Extract to read =
________
Happy November, my friends! Now, before I start, I need to say up front that this post is going to upset my mom, who, as my mom and my first official blog subscriber, deserves special consideration. But you know, I’m over 40 and all, and can decide what to do with my own body, even though my mom always insists on coming into dressing rooms with me and checking things out (don’t deny it, Ma’am–we were in Marshalls together not too many months ago and they ain’t no spacious dressing rooms up in there. I saw what you got hanging out and you saw what I got). AND she was going to find out at Thanksgiving anyway, because my sophisticated world-travelling parents are coming to see us out here “on the prairie,” as my father calls it (i.e. one of them there “fly-over” states, so we’re gonna try real hard to pick the straw out our teeth and kick them chickens out the yard so we can all have a good old turkey day together. But anyway, this is a good story. So here we go.
I have a new tattoo. Normally this would be NOTHING worth sharing (because hello, narcissism alert!! As if having a blog isn’t headed straight down that road already). But I have this superstitious thing about stuff that happens in threes, and this tattoo happened in three parts (completely involuntarily), so I started to pay a little extra attention to it, in case there was a deeper meaning there that I had been overlooking. And I decided there was.
The tattoo is on my right inner forearm, and it says, “Yes I said yes I will Yes.” This is the last line of Molly Bloom’s soliloquy in James Joyce’s Ulysses. I fell in love with this line the first time I ever read it, not because I really understand or “get” Joyce, because I don’t, but because he said that he wanted to end his epic with the most optimistic word in the English language, “Yes.”
________
Copy the tattoo post starting at "I have a new" and ending at "decided there was.", swapping "superstitious" for "peculiar". The records come from a different source than the text.
________
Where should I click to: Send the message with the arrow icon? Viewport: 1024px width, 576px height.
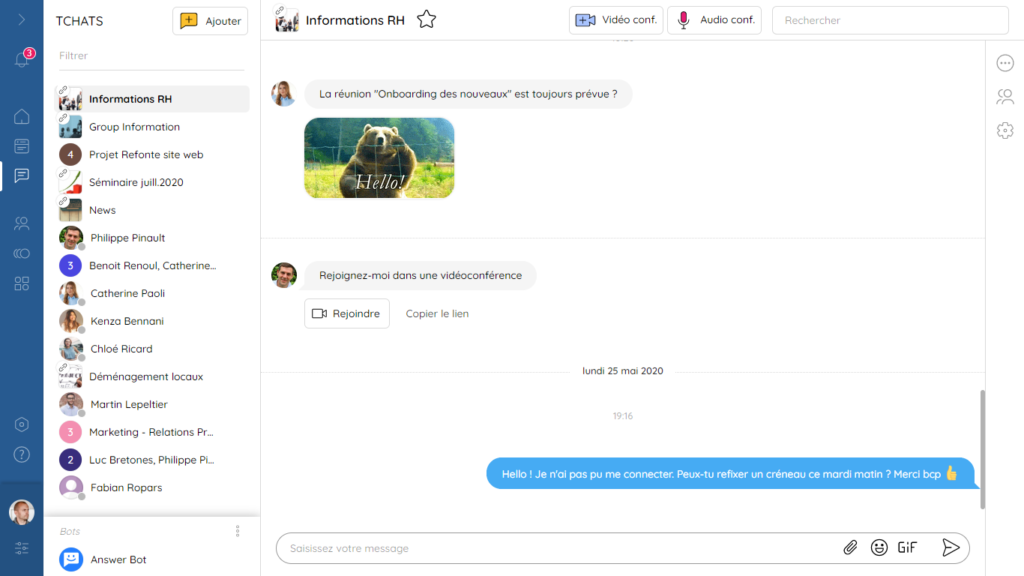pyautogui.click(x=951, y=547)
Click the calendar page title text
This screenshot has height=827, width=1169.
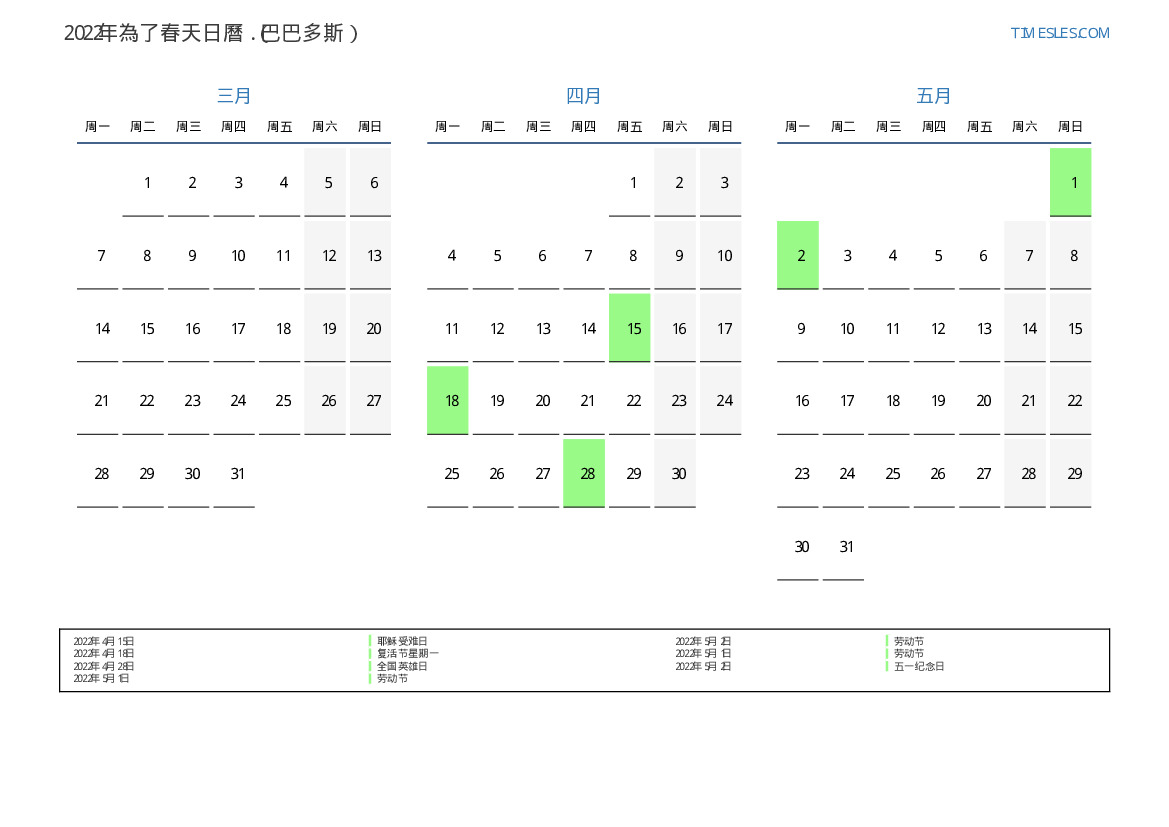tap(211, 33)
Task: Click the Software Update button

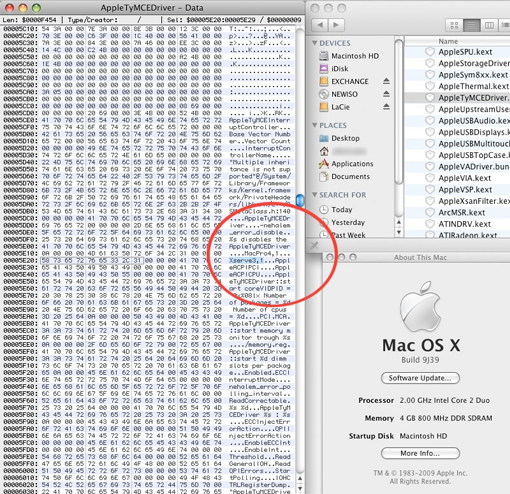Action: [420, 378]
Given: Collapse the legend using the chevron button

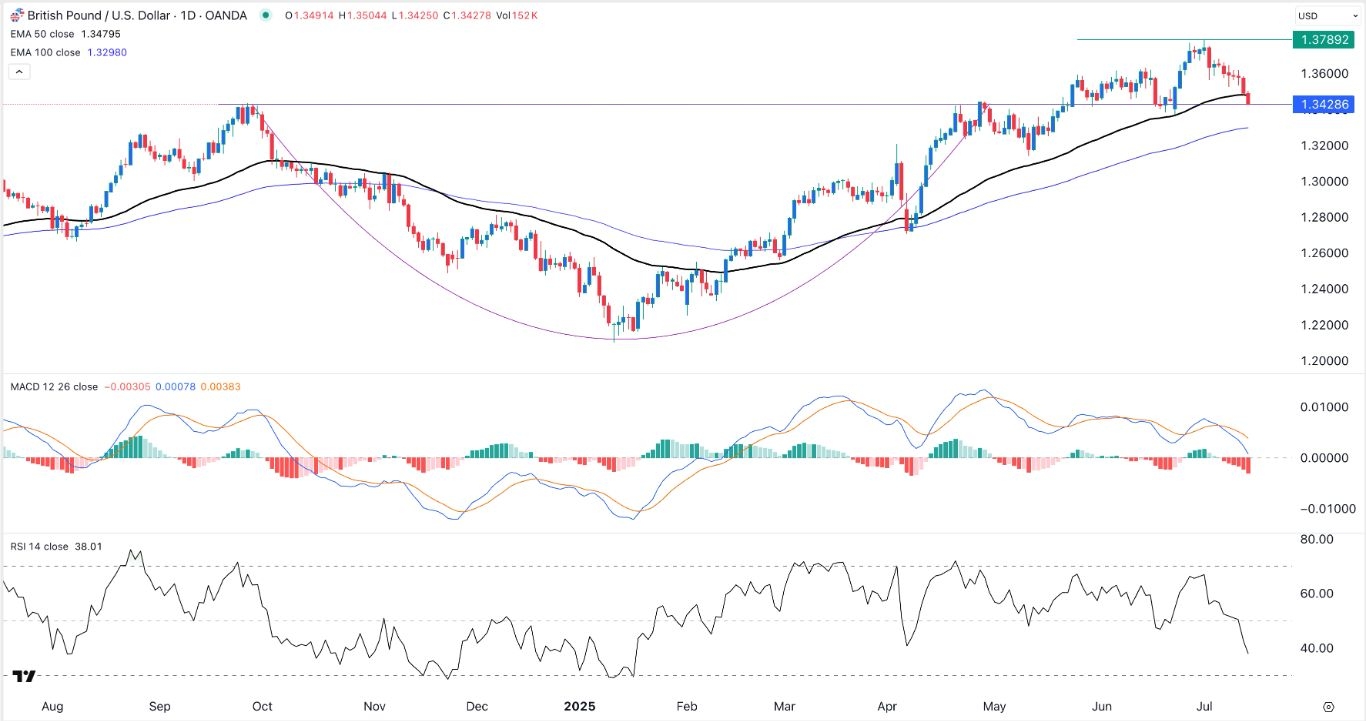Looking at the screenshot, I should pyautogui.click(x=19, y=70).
________
Solution to the problem =
I have a new tattoo. Normally this would be NOTHING worth sharing (because hello, narcissism alert!! As if having a blog isn’t headed straight down that road already). But I have this peculiar thing about stuff that happens in threes, and this tattoo happened in three parts (completely involuntarily), so I started to pay a little extra attention to it, in case there was a deeper meaning there that I had been overlooking. And I decided there was.